|Originally posted by donnyb:
Skiing is a game of movement.Continuous and flowing. This type of movement is generated by the right side of the brain. It is here that we visualize the painting and bring it to life on the canvas with our brush. In skiing the slope is our canvas and the skis our brush. Visualizing the movements of a great skier prior to skiing a run can elevate your performance as can following a better skier if one is able to let go of conscious thought and just create movement from the visual image in front of you.
Disski- I agree with you that a good instructor should be able to provide you with answers to any questions you might have, in great detail, if necessary. But, and this is a REALLY BIG BUT, a great instructor would insist that you use only one small bit of all the information given when you actually try to ski. Giving the student a simple, clear focus point prior to skiing is one of the keys to getting results. In your posts you seem to be afraid of any teaching style that requires you to quiet your intellect and trust that your right brain can get the job done.The movement is already in your head . You need to learn to let it out.I truly believe that this is the piece of the puzzle that will allow you to truly elevate your game. Your left brain is beating the sh*t out of your right brain. Tell it to stop!
Nolo-you are a Goddess. Another great post as usual.
I have a BIG problem visualising movements - & it sort of makes sense if you think about it.
I am not sure - because this only came up the other day in a discussion with CalG - but I 'visualise' sensory feed - pretty much exclusively touch & pressure senses when I 'visualise'.
That is probably why 'watch & do' works so TERRIBLY with me - can't see & visualise.
That matches with one of the BIG breakthroughs being made when a VERY cluey instructor thought to 'feed' me pressure sensation HE felt in his feet onto my arm & have me try to replicate them!
Just for interest - it is pretty much a given that I ski with only 1 focus - atm often 'Don't stop'. However that is based on me having LEARNT a big repetoire of movements which I am now capable of 'using'(well sort of [img]redface.gif[/img] ).
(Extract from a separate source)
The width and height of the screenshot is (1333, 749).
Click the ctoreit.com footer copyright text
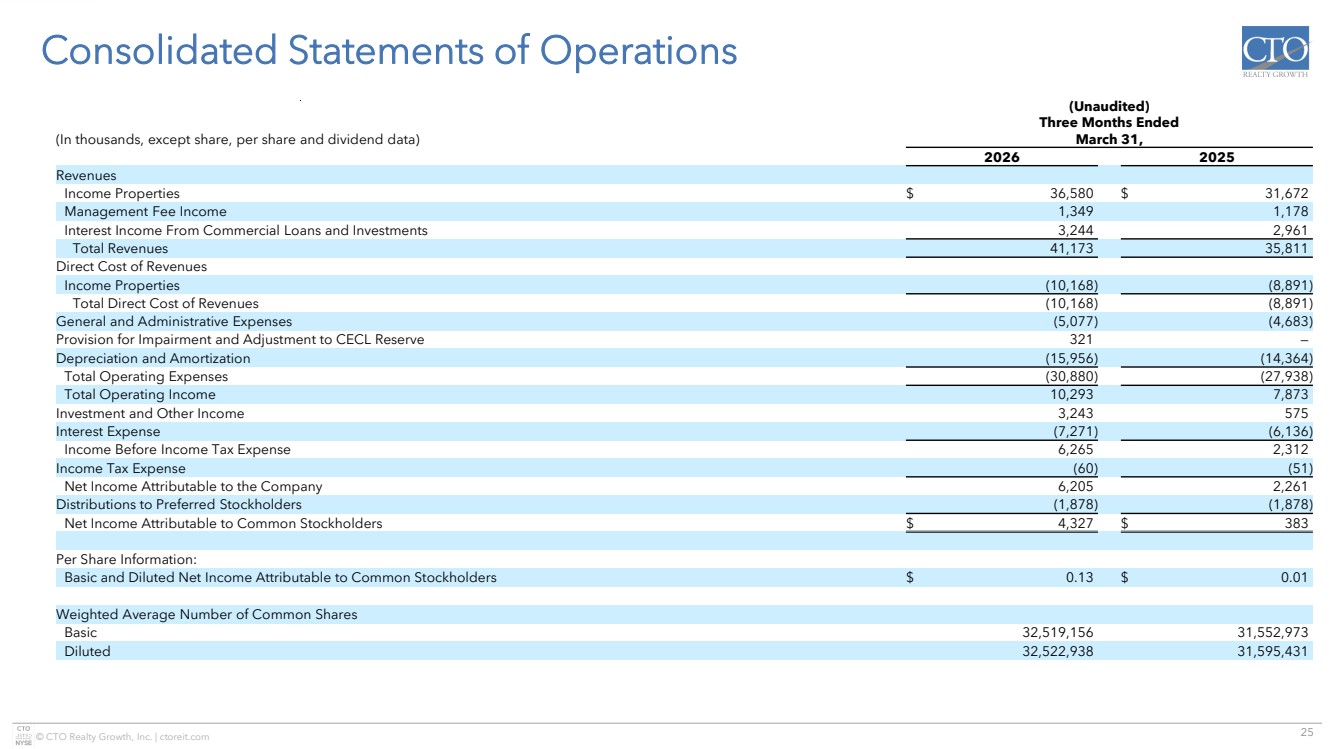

Without that repetoire I would be STUFFED if I tried to follow - even filled with MIDAZOLAM so I could not think at all. [img]smile.gif[/img]
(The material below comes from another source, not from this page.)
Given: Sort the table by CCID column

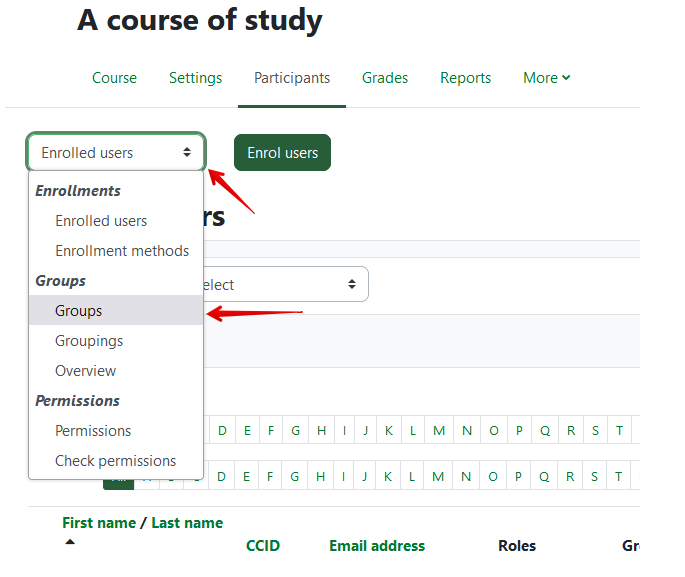Looking at the screenshot, I should (x=263, y=546).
If your wondering why 'don't stop' works - it keeps me focused on nothing more than GOING.
We will do runs on trying to get more 'xxxxx' & then revert to 'Just skiing' once I have the 'xxxx' dialled in.
I'm told by one instructor that I am relatively quick to adapt ONCE I have worked out what is wanted(THAT is a BIG problem) - due to not being distracted by having a heap of years of having learnt something else in my brain.